The Messiah was originally produced in the UK in the early eighties, starring the writer, Patrick Barlow and Jim Broadbent. It was a big hit for Patrick's company, The National Theatre of Brent; they specialize in doing epic stories with only two, and sometimes three actors. He later revived the piece in 1999, with John Ramm in Jim Broadbent's place and it was another big hit at the Bush Theatre. Patrick asked me (once it was programmed at the Queensland Theatre Company) to change the names of the characters, as he plays the same character through all of his productions. That's how the characters of Leslie Barrymore Lockett and Owen Blunt came about. 

Without giving too much away – whats the basic story?
It tells the story of Leslie’s spiritual awakening, and decision to stage the Nativity. He has enlisted the help of Owen to fill out the cast and an opera singer, Mrs. Bird, to sing pieces from Handel's sacred oratorio, The Messiah. Throughout the play, Leslie finds his ambitions falling well short of what he had in mind due to Owen's tradesman-like approach to the craft of acting. He is also hideously under-resourced to pull the show off. There are three wise men in the story and only two actors for instance, and of course his own hubris brings him undone. In the true spirit of the nativity however, lessons are learned and Leslie achieves a mini triumph.

Who are your favourite playwrights?
I love the works of David Mamet and Harold Pinter because of their masterful control of language. Their dialogue is so spare and yet so much is going on. Sam Sheppard writes with a beautiful lyricism that I find fascinating and Caryl Churchill constantly astounds me. Tennessee Williams and Arthur Miller both wrote extraordinary plays. Locally, I think Patrick White wrote astonishing plays and anyone who caught Michael Gow's own production of Away last year would agree he's one of our greats.

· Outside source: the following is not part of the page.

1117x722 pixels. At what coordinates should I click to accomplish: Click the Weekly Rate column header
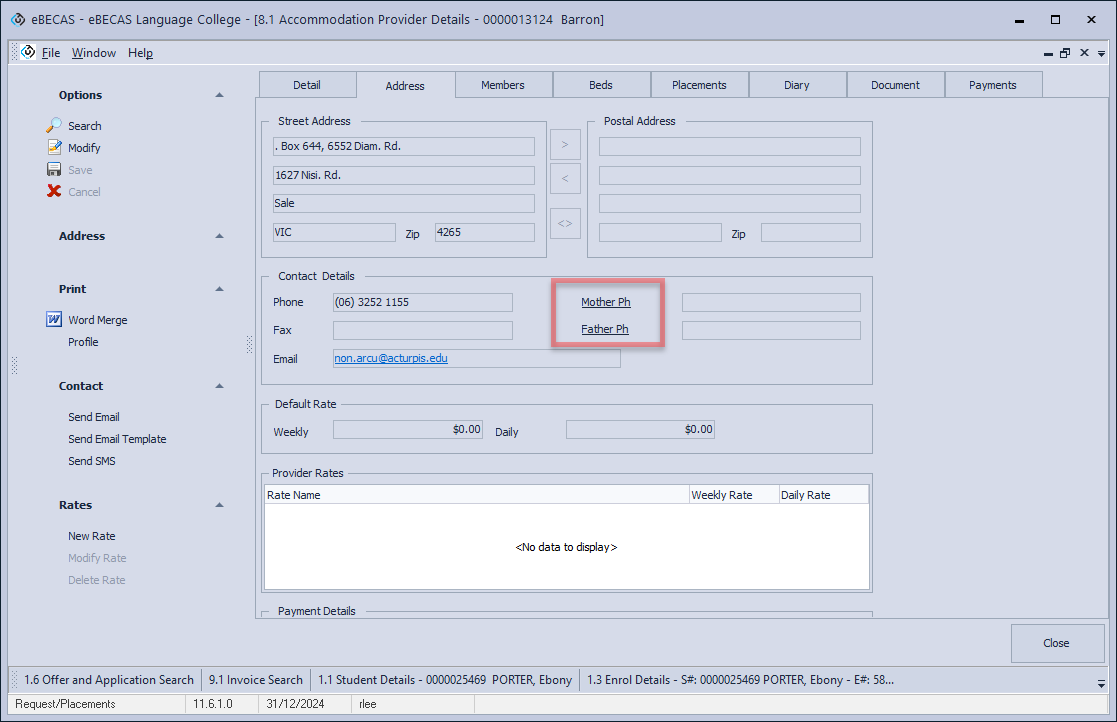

How did you become a Director?
I began my career as an actor. I'd originally studied and graduated from a psychology degree at the University of Queensland and decided to take a year off before doing post-graduate studies. During that time, I got involved in local productions and realized just how much I loved working in theatre. After a couple of productions, I tried my hand at directing and was astounded at how much there was to know in order to make a production work. I continued taking as many acting jobs as I could, firstly because I enjoyed it so much, but also to work with as many different directors as I could to learn more. I also seconded myself as an assistant director wherever I could in order to gain as much experience as possible. When Michael Gow arrived in Brisbane in 1999, I was lucky to be offered an assistant directing role with him. Following that, and in discussion with Michael, an intern director's program was introduced at the Queensland Theatre Company and I was the first one to go through. I must have done something right, as I was then offered and associate position with the company in 2002, during which I directed three plays for the company.

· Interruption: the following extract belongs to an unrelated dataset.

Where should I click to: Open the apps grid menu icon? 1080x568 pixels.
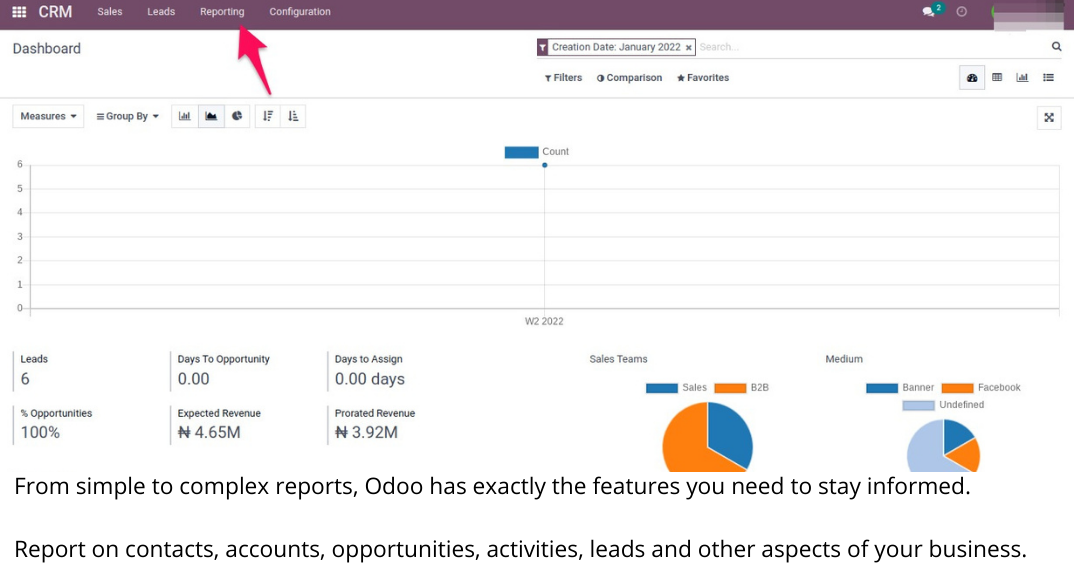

Have you developed a signature style?
I'm not sure. I probably have, but I don't approach a play from that aspect. I read a play I'm going to direct a number of times and analyze my response to it. I then have discussions with my creative time and then come up with a concept. From there, I try and ascertain what the writer is trying to say and clarify to myself what I want to say.

What do you like to draw out in performance?
Primarily I think it’s the relationships between the characters that are of utmost importance - that's what I look for first. How one character feels about the other or others. This is generally what drives the conflict in a good play and if you can get that right, you have a good grounding for pace and the visual aspects of a production

What has been your focus for performance in The Messiah?
The main thing I've kept in mind in this particular show is that the character of Leslie is supposed to be the writer, director and designer of the piece. Holding on to this, it's a question really of "What would Leslie do?" and then finding ways to undermine his intentions in order for the comedy to come to the fore.

It has been popular with UK audiences - why?
I think the strength of the story and the wonderful characters. Everyone knows a Leslie, someone who insists they are an expert in areas they clearly aren't, and we all have a friend like Owen who is pragmatic to a fault. A spade is a spade is a spade.

What makes “amateur theatre” so alluring and engaging?
I think the spirit in which it is undertaken. When people get involved with an amateur or community shows they are doing it through their love of theatre. Occasionally egos and internal politics get involved as well and that's what becomes enjoyable to poke fun at.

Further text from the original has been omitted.